ラグビーに転向したきっかけは、U18合同チーム東西対抗戦「もうひとつの花園」の話を耳にしたからだった。
「親戚のおじさんが東予高校ラグビー部のOBでした。そのおじさんが、西日本の代表で(U18合同チーム東西対抗に)出たことがあって。その話を聞いて、自分も『出たいな』と思いました」
「もうひとつの花園」に憧れ、ラグビーを始めたのだという。
そして高校3年時、見事に西軍代表の座を掴んだ。しかし昨年9月、左膝にケガを負ってしまう。
「前十字靱帯損傷です。
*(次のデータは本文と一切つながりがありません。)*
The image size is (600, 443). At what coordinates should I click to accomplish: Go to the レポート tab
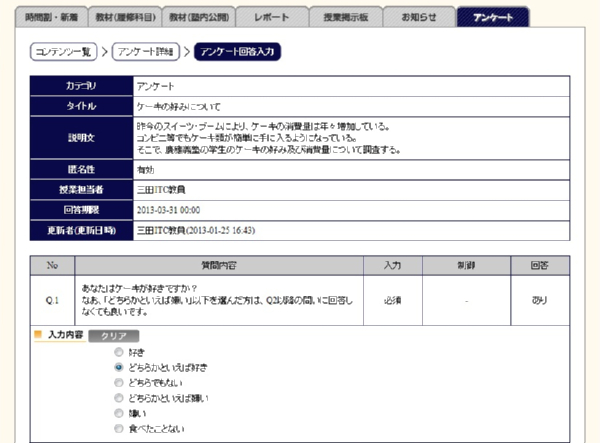[272, 17]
花園予選のシードを決める試合で、合同チームのセンターで出ていました」
1月7日の大舞台まで約4か月。診察した医師は言った。
「『出ないほうがいい』と言われました。でも僕は『出たいです』と」
この試合のためにラグビーへ転向したから、想いは強かった。
伊藤は2か月間休養したのち、本番1か月前から軽い運動を開始。
同期部員は引退しているため、下級生にまじり練習を重ねた。
試合回避が賢明な判断だっただろう。
結果として、前半3分で左膝をふたたび負傷したのだ。
ラグビーが人生を変えてくれたのだという。中学時代は荒れていた。
「ラグビーを始めて、人生が……変わりました。中学のときは、悪かったというか。そんなんはもう止めようと、部活に専念するようになりました。いろんな人から『変わったね』と言われます」
なぜ変わることができたのか。
当人はその理由をはっきり自覚している。
「U18(チーム合同東西対抗戦)の西日本に行く、という目標があったからです」
そして2019年1月7日、ラグビーW杯2019日本大会へ向けて改修された新生・花園ラグビー場の第1グラウンドに、伊藤は立った。
観客席には愛媛からフェリーでやってきた両親がいた。
「高校生のトップがやる舞台に立って、緊張しました。こんなところに立てたんだなあ……と思いました」
ラグビーがくれたものについて、伊藤は「目標を持って、目標に達するように努力することです」と答えた。
3分間だったが、花園の芝は踏みしめた。1月7日、伊藤は目標に到達した。
試合回避が賢明だった。回避すべきだったのだろうと思う。
しかし同時に、一度きりの花園出場に懸けた彼の挑戦に、かけがえのない尊さを感じてしまう。
伊藤に今後の進路について尋ねた。
「手術したあと、自衛隊を受けようと思っています。自衛隊でラグビーがある場所に行けたら、そこでラグビーをやりたいです」
今後もラグビーを続けたいという。救われた思いがした。